Work instructions
Output each line of the listing exactly, though pictures are not to appear.

Data to examine
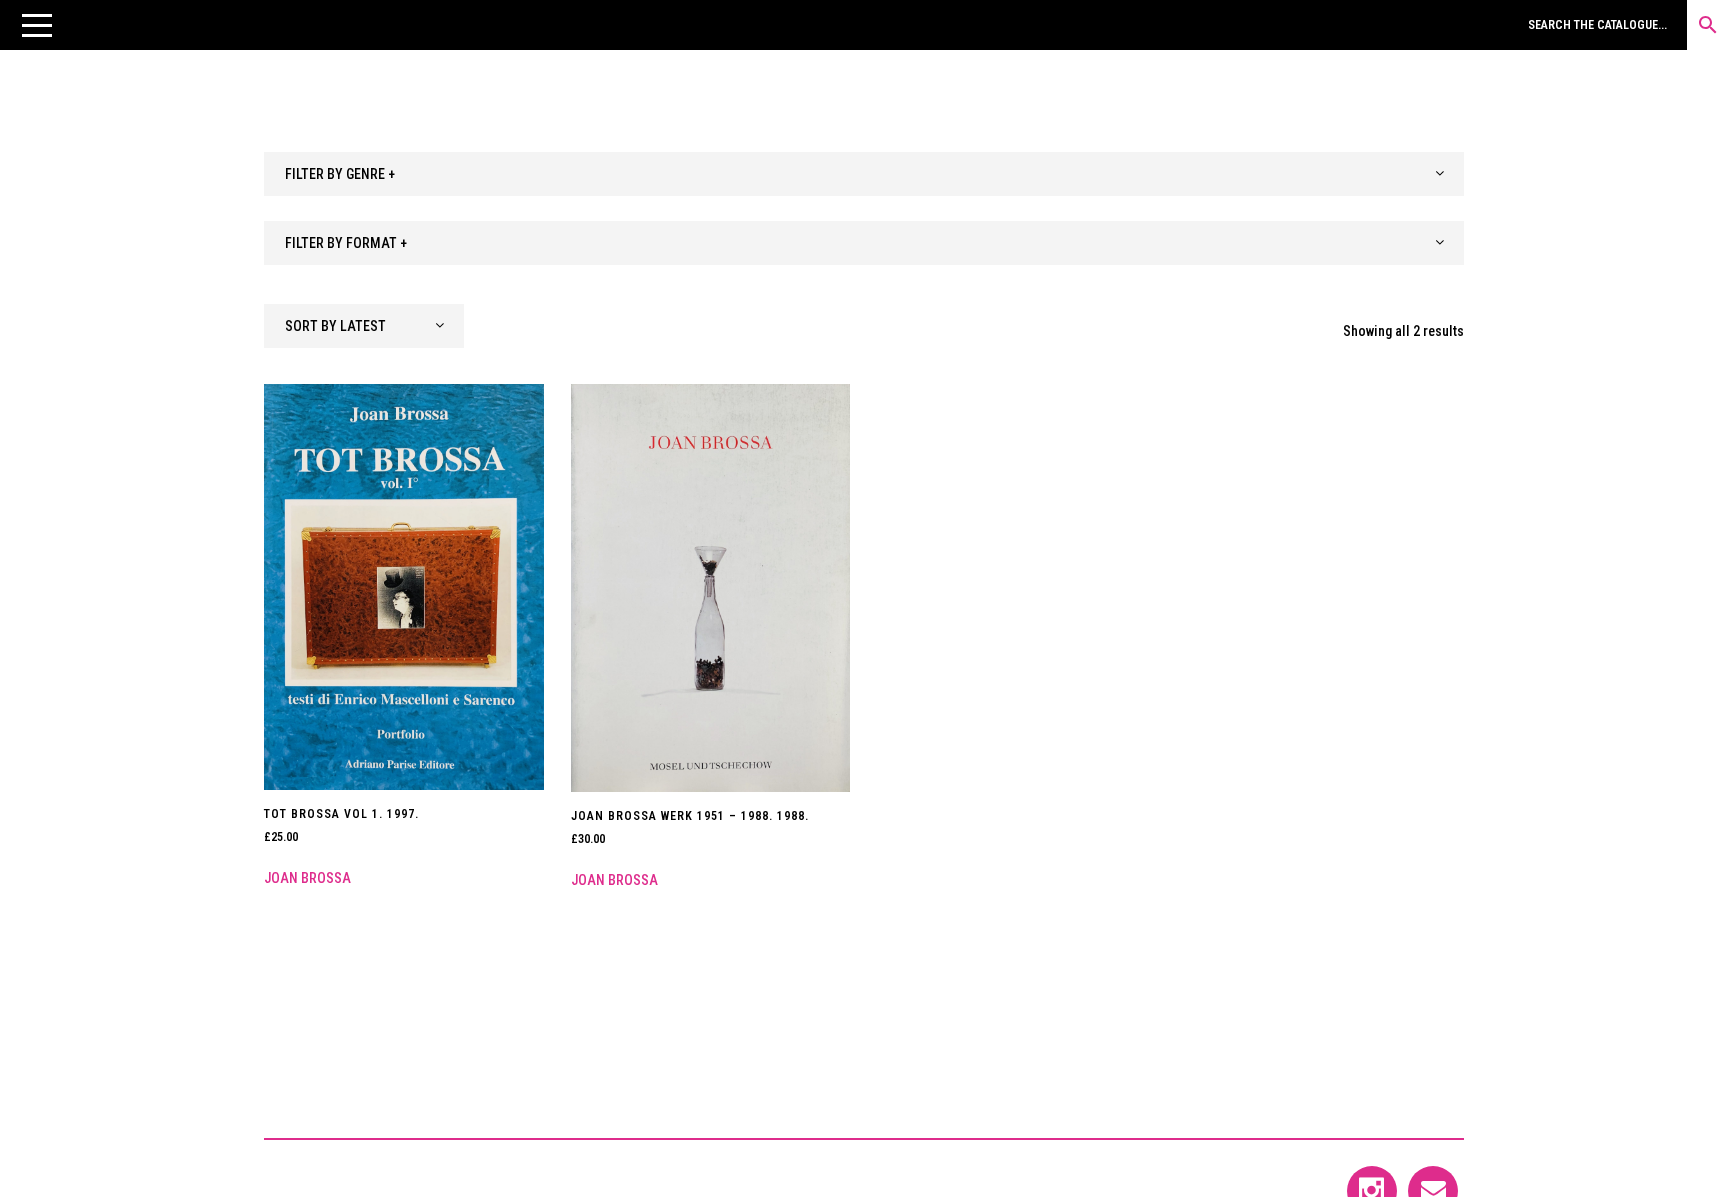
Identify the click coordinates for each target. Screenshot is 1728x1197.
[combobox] (864, 174)
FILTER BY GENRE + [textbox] (340, 174)
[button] (37, 25)
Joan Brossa (307, 878)
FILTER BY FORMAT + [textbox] (346, 243)
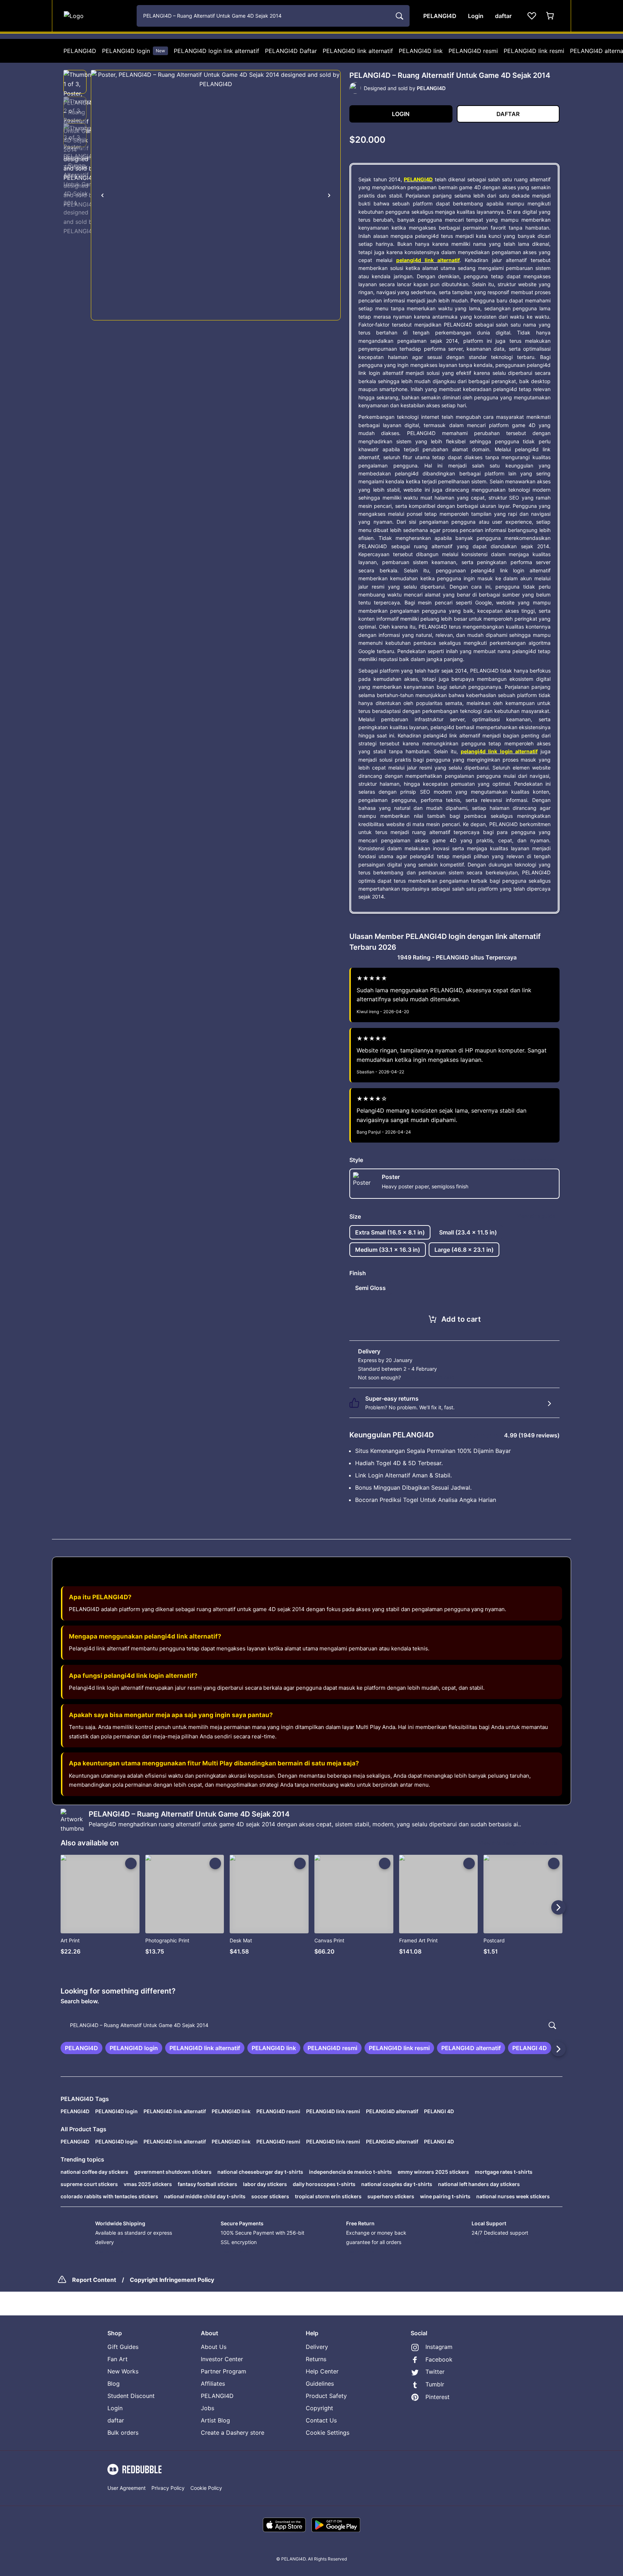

Exercise output
Identify the click coordinates for each target. Screenshot is 1728x1197.
[combobox] (864, 174)
FILTER BY GENRE + [textbox] (340, 174)
[button] (37, 25)
Joan Brossa (307, 878)
FILTER BY FORMAT + [textbox] (346, 243)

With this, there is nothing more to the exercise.